Why did the religious ruling elite dog Jesus’ path? In the gospels, it seems this group attended all of Jesus’ public events. Was it merely a clash over theology? Or could there have been something deeper and more personal involved?

Mark Millar and Peter Gross continue telling the story of Jodie Christianson, the returned Christ, in Chosen: Part Two. With this issue, Millar and Gross introduce the Pharisaical element of the story.

Jodie is trying to understand who he is, and he goes to Father O’Higgins for help. Jodie is not Catholic, but he turns to the priest as a representative of the established church.

Jodie tries to get Father O’Higgins to understand what is taking place in Jodie’s life, but the priest dismisses Jodie as a teenager with fantasies. The father says he is aware of Jodie’s survival of the accident, but that does not make him Jesus returned. He advises Jodie to stop talking about being the returned Christ.

Jodie is undaunted. He gathers his friends and begins to perform miracles. He turns water into wine, cures a friend with vision problems, and even heals the man who is hospitalized because of the accident that started Jodie’s journey. His fame begins to spread from the schoolyard to the churchyard.

Father O’Higgins returns to Jodie to pressure him to stop talking about being Christ returned. Jodie confronts the priest about his lack of faith, even accusing him of causing a decline in church attendance. The priest is so incensed that he throws Jodie out—and sets the stage for a future conflict between the two.
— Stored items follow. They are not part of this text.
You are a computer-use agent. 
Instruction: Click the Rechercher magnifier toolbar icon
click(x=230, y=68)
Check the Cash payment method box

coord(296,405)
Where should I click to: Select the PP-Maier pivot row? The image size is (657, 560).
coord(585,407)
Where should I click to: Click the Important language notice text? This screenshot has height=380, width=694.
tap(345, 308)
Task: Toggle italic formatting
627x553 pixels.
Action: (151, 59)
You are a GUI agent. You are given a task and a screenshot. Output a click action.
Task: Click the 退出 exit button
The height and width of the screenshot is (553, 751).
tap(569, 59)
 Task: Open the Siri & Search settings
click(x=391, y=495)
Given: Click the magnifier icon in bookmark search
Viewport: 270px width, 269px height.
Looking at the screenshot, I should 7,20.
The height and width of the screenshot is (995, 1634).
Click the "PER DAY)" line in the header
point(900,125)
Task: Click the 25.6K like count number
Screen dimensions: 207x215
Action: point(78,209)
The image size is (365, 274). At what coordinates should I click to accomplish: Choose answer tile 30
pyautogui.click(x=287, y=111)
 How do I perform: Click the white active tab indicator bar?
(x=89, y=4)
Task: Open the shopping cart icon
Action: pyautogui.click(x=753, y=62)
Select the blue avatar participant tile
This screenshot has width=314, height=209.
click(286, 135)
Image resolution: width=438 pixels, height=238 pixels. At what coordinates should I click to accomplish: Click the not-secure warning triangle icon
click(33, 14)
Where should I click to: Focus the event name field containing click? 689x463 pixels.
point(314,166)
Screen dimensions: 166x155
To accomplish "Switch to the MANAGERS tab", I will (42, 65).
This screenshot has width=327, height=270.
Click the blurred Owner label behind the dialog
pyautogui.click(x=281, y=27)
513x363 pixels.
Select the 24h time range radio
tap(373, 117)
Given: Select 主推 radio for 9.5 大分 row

Millar and Gross continue to show us a Christ who swears, smokes and lusts. Jodie is a typical teenager, but hardly typical as the Christ returned. Jodie does try to clean up his act, but he still wrestles with his humanity. This comic carries a mature rating because of its “graphic content.”

Jodie has Jesus’ powers; he is able to do miracles. But one must ask if miracles a Messiah makes? He is a fallen person who is called within this story to be a perfect savior.

It also needs to be noted that Millar and Gross show us a dark side of messiahship. Jodie is beaten on because of his ability; many do not understand him, and that lack of understanding means the infliction of violence. Jodie has to bear the burden of being the Christ returned.

Another troubling aspect of the story is the way that Jodie seems to readily dismiss other faiths. When asked about the possibility that Jesus did not exist and that there are other faiths, Jodie says, “Looks like they backed the wrong horse.” In this age of conflict over religion, this kind of dismissal does not wear well. Having the returned Christ wave his hand and flippantly discount other faiths is troubling.

All that said, Millar and Gross are doing a service by getting people outside the church to ask questions. In discussing this comic with a friend (who does not attend church), the question of how Millar and Gross are going to end this story came up.

There is so much going on with this story, it’s hard to see how it can end in one more issue. But that’s the promise.

The jury is still out on Chosen, but it has done something all good stories do: keep you involved to the end.

And we see hints of that ending, with crosses appearing on almost every page. Will Jodie go to the cross?

Mike Parnell is pastor of Beth Car Baptist Church in Halifax, Va.